[core] Add a flexible way to assign files with arbitrary names to languages #4945

oowekyala · 2024-04-09T16:37:41Z

Describe the PR

This adds this functionality to LanguageVersionDiscoverer. We have a list of (patterns, language) tuples that are matched in order. The first pattern that matches decides the language of the file. This is wired into AbstractConfiguration and the CLI. It is also supported in CPD for free.

The ticket #461 asked about a preference file. This is sort-of possible through @-files of PicoCLI. Maybe this should also be documented

Related issues

Fix [xml] Please externalize the mapping of file extensions to languages as preference file #461
Fix [pom] Maven POM Rules don't check files named "pom.xml" #1540

Ready?

Add tests for CPD I suppose
Review documentation
Added unit tests for fixed bug/feature
Passing all unit tests
Complete build ./mvnw clean verify passes (checked automatically by github actions)
Added (in-code) documentation (if needed)

Fix pmd#1540

TODO don't use Java nio glob implementation. It's FS dependent and has shitty error messages

pmd-test · 2024-04-09T19:09:02Z

	1 Message
📖	Compared to master: This changeset changes 0 violations, introduces 0 new violations, 0 new errors and 0 new configuration errors, removes 0 violations, 0 errors and 0 configuration errors. Download full report as build artifact

Generated by 🚫 Danger

oowekyala · 2024-04-10T15:00:09Z

docs/pages/pmd/userdocs/cli_reference.md

+
+
+Another, less flexible way to do this is to use `--force-language`, but this will assign all files to the same language and 
+will not allow analyzing several languages in one go:


Maybe we need to give less space to --force-language in this documentation as it is really inferior

With "--force-language java", you could e.g. parse a "File.txt" as a Java-File. With "--assign-language java '.*.txt'" you could achieve the same, correct?

If so, we might consider to deprecate "force-language" then... as it seems all use cases are covered by assign-language.

That's correct. You are probably right that we should deprecate it, I don't see a use case for it anymore

jsotuyod · 2024-04-10T17:27:40Z

pmd-core/src/main/java/net/sourceforge/pmd/lang/LanguageVersionDiscoverer.java

+ // Add pattern to recognize POM. This can be overridden by patterns added later. POM defaults to XML if not loaded.
+ addLanguageFilePattern(LanguageFilePattern.ofRegex(Pattern.compile("(.*/)?pom\\.xml$"), "pom", "xml"));


This should be done from the language module itself, the same way it registers versions and CPD / PMD capabilities.

I guess so, but the order in which languages are loaded is not specified so it isn't clear which pattern would win in case of conflicts. So for now I think it is a good start.

Alternatively we could drop the semantics of ordering, and say that if several patterns match, we log a warning and ignore the file. This is already what happens with the current file extension matching. But I find it intuitive and useful to have an ordering between patterns, because it allows a user to override the default patterns...

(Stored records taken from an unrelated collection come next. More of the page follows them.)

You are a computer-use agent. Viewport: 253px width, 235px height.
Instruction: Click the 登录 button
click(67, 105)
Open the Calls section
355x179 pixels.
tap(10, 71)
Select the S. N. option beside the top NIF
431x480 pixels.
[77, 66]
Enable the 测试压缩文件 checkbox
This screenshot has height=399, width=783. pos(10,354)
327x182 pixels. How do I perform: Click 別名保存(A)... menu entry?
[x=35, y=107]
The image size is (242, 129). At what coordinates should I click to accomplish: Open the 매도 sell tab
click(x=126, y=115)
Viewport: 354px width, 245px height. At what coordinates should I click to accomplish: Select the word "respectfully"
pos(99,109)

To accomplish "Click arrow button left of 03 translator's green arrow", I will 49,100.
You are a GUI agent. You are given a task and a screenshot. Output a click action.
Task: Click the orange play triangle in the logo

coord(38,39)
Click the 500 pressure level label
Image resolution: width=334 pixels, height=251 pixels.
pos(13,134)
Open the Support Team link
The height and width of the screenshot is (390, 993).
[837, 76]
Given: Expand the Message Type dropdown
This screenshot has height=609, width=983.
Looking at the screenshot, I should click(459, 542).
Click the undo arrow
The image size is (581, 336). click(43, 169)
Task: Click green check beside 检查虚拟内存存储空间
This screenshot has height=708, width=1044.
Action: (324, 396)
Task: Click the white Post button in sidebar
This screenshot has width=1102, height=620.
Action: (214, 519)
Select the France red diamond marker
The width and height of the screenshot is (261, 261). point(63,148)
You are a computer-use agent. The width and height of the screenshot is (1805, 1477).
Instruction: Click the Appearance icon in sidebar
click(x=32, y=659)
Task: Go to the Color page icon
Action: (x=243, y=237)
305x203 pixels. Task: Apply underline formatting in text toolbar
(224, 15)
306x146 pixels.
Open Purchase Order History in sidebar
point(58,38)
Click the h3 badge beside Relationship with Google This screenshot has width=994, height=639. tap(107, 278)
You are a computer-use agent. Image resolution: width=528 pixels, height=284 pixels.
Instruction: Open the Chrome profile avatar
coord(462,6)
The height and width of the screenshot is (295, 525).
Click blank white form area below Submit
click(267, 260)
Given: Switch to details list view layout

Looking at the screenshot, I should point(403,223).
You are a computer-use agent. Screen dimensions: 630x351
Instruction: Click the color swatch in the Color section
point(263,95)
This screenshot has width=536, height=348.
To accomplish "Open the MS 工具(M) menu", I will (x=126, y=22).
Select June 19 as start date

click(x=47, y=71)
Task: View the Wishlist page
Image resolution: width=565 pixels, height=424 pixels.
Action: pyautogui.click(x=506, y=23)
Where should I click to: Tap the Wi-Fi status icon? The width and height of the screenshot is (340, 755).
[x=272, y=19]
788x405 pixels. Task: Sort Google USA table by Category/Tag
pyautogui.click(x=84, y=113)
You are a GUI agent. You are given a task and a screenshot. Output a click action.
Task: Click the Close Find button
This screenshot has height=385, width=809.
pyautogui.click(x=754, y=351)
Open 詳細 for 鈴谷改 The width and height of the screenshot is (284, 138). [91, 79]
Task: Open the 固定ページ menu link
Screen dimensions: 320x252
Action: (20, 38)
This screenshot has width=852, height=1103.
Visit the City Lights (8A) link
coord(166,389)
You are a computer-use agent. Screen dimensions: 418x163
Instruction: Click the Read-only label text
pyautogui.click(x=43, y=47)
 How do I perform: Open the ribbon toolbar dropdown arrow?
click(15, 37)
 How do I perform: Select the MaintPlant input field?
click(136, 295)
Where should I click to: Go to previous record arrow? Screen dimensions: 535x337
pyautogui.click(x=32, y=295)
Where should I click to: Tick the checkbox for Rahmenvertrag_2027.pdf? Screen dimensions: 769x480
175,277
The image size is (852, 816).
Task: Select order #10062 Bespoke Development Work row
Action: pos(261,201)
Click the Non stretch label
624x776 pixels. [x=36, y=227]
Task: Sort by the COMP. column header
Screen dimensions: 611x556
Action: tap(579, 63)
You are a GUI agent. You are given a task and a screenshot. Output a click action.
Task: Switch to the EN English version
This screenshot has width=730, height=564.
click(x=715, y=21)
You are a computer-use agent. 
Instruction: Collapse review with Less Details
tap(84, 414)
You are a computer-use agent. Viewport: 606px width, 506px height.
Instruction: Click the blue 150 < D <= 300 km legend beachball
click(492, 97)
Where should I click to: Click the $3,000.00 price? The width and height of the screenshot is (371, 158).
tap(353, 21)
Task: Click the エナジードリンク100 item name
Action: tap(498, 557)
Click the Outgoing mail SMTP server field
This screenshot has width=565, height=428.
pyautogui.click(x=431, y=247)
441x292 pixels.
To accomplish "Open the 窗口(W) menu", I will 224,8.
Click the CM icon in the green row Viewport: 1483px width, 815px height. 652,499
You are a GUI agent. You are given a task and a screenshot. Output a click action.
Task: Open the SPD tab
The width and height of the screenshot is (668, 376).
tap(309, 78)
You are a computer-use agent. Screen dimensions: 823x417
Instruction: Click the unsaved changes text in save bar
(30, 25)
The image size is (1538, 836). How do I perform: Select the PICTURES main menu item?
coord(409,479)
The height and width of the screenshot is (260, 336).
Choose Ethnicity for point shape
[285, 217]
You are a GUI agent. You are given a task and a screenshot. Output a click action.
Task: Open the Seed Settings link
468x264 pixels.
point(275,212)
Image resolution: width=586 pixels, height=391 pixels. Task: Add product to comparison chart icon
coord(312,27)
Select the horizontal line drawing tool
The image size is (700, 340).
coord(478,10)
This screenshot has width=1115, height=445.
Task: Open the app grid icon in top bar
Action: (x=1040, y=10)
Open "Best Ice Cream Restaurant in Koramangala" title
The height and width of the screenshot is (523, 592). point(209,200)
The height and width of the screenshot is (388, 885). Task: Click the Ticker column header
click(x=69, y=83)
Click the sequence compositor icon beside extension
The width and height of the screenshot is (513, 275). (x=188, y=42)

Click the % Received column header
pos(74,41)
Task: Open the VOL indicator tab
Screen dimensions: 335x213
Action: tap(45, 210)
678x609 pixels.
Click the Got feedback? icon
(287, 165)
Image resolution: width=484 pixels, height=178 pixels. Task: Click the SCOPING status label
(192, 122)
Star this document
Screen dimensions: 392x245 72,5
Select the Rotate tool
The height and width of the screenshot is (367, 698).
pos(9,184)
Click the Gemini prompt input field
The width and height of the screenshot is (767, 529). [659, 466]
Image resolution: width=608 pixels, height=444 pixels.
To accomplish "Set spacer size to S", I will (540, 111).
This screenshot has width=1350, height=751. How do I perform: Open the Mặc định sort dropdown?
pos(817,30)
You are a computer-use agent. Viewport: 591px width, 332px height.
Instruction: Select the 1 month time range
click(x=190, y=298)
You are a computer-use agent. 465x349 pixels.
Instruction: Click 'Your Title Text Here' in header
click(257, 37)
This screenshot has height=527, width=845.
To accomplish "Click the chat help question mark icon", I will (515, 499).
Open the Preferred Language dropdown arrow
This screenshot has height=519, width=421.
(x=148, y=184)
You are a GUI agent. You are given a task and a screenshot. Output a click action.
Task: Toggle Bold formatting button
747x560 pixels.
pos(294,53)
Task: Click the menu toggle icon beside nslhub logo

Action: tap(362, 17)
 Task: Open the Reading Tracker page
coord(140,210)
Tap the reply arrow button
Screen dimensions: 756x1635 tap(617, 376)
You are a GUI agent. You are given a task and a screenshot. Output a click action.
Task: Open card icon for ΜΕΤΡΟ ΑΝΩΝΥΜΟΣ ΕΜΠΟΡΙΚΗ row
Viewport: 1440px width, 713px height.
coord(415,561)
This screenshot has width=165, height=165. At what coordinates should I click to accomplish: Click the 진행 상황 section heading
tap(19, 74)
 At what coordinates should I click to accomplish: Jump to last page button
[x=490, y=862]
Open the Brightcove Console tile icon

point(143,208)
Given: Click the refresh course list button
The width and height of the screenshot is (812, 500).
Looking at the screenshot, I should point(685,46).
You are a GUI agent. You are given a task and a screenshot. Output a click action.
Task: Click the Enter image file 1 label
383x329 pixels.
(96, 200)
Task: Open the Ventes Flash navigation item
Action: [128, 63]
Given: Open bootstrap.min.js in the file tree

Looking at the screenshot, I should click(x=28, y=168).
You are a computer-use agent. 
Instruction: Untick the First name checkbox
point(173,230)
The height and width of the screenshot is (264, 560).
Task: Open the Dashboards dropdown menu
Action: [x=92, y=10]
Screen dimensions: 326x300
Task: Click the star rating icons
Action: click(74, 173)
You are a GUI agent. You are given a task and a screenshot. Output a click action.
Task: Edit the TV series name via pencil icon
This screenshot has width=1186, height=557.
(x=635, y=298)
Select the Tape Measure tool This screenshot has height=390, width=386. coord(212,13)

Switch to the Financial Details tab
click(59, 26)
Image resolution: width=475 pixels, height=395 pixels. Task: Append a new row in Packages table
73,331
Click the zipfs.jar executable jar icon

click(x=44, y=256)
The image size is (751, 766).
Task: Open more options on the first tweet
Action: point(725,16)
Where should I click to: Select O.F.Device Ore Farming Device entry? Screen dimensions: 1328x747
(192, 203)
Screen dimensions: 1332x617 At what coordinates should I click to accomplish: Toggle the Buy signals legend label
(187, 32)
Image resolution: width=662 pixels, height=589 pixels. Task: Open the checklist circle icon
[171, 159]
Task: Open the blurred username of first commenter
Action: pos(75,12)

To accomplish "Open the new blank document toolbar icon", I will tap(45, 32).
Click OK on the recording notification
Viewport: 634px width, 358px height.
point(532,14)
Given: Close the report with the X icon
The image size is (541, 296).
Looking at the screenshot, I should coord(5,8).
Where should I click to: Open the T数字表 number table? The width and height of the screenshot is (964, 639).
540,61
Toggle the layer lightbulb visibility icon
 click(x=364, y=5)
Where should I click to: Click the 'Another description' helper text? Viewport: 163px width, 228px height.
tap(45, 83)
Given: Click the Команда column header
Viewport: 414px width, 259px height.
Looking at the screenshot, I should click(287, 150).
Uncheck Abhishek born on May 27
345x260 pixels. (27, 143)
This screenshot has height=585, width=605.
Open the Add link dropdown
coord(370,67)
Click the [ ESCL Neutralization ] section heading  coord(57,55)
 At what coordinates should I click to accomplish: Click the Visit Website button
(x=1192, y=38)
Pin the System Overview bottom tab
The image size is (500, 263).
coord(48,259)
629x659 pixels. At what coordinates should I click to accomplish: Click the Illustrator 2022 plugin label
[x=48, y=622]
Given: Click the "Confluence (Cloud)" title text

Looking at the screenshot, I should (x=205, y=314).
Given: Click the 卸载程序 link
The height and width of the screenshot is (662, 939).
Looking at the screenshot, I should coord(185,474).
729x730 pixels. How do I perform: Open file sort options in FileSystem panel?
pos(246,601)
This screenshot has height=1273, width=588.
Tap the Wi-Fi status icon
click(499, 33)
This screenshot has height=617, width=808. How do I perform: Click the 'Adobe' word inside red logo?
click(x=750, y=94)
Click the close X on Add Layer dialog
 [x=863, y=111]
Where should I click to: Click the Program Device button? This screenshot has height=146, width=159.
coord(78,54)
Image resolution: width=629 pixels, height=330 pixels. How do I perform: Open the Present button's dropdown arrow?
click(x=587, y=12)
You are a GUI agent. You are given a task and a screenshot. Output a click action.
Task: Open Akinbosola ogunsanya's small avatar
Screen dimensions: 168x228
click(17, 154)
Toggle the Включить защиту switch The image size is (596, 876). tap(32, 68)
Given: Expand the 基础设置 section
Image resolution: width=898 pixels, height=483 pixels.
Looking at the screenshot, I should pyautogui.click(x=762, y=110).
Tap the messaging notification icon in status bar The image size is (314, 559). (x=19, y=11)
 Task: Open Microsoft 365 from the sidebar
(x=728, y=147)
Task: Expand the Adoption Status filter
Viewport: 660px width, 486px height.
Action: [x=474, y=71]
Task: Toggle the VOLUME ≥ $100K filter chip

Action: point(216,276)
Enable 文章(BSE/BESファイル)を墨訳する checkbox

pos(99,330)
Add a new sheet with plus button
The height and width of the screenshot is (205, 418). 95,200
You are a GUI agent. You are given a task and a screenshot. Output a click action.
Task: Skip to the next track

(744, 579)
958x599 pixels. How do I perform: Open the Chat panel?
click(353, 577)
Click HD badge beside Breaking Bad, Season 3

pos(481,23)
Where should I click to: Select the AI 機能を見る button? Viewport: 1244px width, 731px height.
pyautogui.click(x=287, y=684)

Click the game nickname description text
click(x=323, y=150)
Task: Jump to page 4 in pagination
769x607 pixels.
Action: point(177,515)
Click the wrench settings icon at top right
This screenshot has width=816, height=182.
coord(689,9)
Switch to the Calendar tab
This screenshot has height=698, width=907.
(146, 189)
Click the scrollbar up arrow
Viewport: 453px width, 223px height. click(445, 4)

Alternatively, we could try something different…

All the cases I've identified so far are suffixes, may that be:

a standard language extension (ie: .xml)

a standard file name (ie: pom.xml), which is the extreme case of a "suffix"

a longer suffix (ie: SF flow files: .flow-meta.xml)

I'd say that that we have multiple valid options:

processing the file with all configured rules for all aplicable languages would be reasonable (ie: I don't need an additional rule to require pom files to specify an XML encoding)

alternatively, if we assume it's always file suffixes, we don't need a regex, but a string, and can decide on applying the most-specific (longest) one, so pom.xml or .flow-meta.xml would always have precedence over standard .xml irrespective of the order of definition.

Bonus points, if we assume this is always suffixes, we don't need a separate mechanism for normal language mapping and user-specified mappings, even if we decide to apply all matching languages.

processing the file with all configured rules for all aplicable languages would be reasonable (ie: I don't need an additional rule to require pom files to specify an XML encoding)

Tbh I don't think this should be done by applying several languages to the same file. I'd like to be able to say that the language POM is a dialect of the language XML. Then XML rules apply on a POM file because POM is-a XML, but there is still exactly one language that gets picked, namely POM because it is the most specific. This means the file is only parsed once. It would also allow to share other things between XML dialects, eg parser and other language extensions.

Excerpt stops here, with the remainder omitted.